* Task requirements: Without skipping any entry, transcribe the data word for word.

Dataset: Begin

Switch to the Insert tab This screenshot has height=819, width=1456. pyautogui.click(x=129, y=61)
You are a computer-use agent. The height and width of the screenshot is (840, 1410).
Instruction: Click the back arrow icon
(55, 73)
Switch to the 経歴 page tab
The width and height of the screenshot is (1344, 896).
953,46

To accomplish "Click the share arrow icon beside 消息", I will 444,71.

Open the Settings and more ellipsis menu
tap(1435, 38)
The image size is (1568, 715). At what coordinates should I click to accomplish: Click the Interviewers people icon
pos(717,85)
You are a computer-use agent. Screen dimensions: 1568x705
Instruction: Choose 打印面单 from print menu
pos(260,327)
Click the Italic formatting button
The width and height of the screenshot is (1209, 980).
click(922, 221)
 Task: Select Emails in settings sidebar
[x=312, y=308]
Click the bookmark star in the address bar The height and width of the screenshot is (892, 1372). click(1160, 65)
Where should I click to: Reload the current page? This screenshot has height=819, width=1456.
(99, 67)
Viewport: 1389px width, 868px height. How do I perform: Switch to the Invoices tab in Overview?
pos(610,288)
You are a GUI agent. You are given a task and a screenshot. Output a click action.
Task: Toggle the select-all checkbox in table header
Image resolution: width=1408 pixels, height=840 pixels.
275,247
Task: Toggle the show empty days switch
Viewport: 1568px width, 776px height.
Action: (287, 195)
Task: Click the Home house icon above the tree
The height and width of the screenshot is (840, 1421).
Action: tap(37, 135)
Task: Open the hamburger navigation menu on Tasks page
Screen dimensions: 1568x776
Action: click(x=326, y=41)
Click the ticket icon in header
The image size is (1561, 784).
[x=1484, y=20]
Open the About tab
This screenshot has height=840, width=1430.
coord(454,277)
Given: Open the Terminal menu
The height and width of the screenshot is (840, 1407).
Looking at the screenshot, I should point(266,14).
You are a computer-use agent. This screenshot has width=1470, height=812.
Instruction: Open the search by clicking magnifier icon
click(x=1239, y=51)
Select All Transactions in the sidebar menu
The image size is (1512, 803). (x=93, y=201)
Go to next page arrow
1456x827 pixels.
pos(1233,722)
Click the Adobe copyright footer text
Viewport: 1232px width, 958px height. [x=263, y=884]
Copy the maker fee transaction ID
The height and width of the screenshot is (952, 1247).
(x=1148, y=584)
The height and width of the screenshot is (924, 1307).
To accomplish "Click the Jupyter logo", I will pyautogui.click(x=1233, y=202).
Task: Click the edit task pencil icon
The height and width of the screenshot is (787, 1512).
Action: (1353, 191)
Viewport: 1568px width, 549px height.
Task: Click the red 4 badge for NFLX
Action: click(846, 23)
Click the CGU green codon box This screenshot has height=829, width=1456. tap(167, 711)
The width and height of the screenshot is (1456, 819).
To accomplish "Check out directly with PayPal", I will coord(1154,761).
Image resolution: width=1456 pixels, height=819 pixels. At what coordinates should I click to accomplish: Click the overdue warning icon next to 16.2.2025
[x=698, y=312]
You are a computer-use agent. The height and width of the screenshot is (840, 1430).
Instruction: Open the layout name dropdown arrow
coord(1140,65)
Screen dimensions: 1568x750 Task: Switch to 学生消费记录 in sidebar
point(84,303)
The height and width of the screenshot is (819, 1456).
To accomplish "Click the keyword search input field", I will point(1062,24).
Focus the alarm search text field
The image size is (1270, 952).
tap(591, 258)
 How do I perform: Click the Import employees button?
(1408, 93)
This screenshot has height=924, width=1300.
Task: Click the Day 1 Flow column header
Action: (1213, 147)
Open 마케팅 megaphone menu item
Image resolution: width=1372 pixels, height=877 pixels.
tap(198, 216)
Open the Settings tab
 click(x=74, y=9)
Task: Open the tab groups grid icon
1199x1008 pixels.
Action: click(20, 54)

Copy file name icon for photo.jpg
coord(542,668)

Dataset: End

* Finished exercise:
Switch to the Insert tab This screenshot has height=819, width=1456. pyautogui.click(x=129, y=61)
You are a computer-use agent. The height and width of the screenshot is (840, 1410).
Instruction: Click the back arrow icon
(55, 73)
Switch to the 経歴 page tab
The width and height of the screenshot is (1344, 896).
953,46

To accomplish "Click the share arrow icon beside 消息", I will 444,71.

Open the Settings and more ellipsis menu
tap(1435, 38)
The image size is (1568, 715). At what coordinates should I click to accomplish: Click the Interviewers people icon
pos(717,85)
You are a computer-use agent. Screen dimensions: 1568x705
Instruction: Choose 打印面单 from print menu
pos(260,327)
Click the Italic formatting button
The width and height of the screenshot is (1209, 980).
click(922, 221)
 Task: Select Emails in settings sidebar
[x=312, y=308]
Click the bookmark star in the address bar The height and width of the screenshot is (892, 1372). click(1160, 65)
Where should I click to: Reload the current page? This screenshot has height=819, width=1456.
(99, 67)
Viewport: 1389px width, 868px height. How do I perform: Switch to the Invoices tab in Overview?
pos(610,288)
You are a GUI agent. You are given a task and a screenshot. Output a click action.
Task: Toggle the select-all checkbox in table header
Image resolution: width=1408 pixels, height=840 pixels.
275,247
Task: Toggle the show empty days switch
Viewport: 1568px width, 776px height.
Action: (287, 195)
Task: Click the Home house icon above the tree
The height and width of the screenshot is (840, 1421).
Action: tap(37, 135)
Task: Open the hamburger navigation menu on Tasks page
Screen dimensions: 1568x776
Action: click(x=326, y=41)
Click the ticket icon in header
The image size is (1561, 784).
[x=1484, y=20]
Open the About tab
This screenshot has height=840, width=1430.
coord(454,277)
Given: Open the Terminal menu
The height and width of the screenshot is (840, 1407).
Looking at the screenshot, I should point(266,14).
You are a computer-use agent. This screenshot has width=1470, height=812.
Instruction: Open the search by clicking magnifier icon
click(x=1239, y=51)
Select All Transactions in the sidebar menu
The image size is (1512, 803). (x=93, y=201)
Go to next page arrow
1456x827 pixels.
pos(1233,722)
Click the Adobe copyright footer text
Viewport: 1232px width, 958px height. [x=263, y=884]
Copy the maker fee transaction ID
The height and width of the screenshot is (952, 1247).
(x=1148, y=584)
The height and width of the screenshot is (924, 1307).
To accomplish "Click the Jupyter logo", I will pyautogui.click(x=1233, y=202).
Task: Click the edit task pencil icon
The height and width of the screenshot is (787, 1512).
Action: (1353, 191)
Viewport: 1568px width, 549px height.
Task: Click the red 4 badge for NFLX
Action: click(846, 23)
Click the CGU green codon box This screenshot has height=829, width=1456. tap(167, 711)
The width and height of the screenshot is (1456, 819).
To accomplish "Check out directly with PayPal", I will coord(1154,761).
Image resolution: width=1456 pixels, height=819 pixels. At what coordinates should I click to accomplish: Click the overdue warning icon next to 16.2.2025
[x=698, y=312]
You are a computer-use agent. The height and width of the screenshot is (840, 1430).
Instruction: Open the layout name dropdown arrow
coord(1140,65)
Screen dimensions: 1568x750 Task: Switch to 学生消费记录 in sidebar
point(84,303)
The height and width of the screenshot is (819, 1456).
To accomplish "Click the keyword search input field", I will point(1062,24).
Focus the alarm search text field
The image size is (1270, 952).
tap(591, 258)
 How do I perform: Click the Import employees button?
(1408, 93)
This screenshot has height=924, width=1300.
Task: Click the Day 1 Flow column header
Action: (1213, 147)
Open 마케팅 megaphone menu item
Image resolution: width=1372 pixels, height=877 pixels.
tap(198, 216)
Open the Settings tab
 click(x=74, y=9)
Task: Open the tab groups grid icon
1199x1008 pixels.
Action: click(20, 54)

Copy file name icon for photo.jpg
coord(542,668)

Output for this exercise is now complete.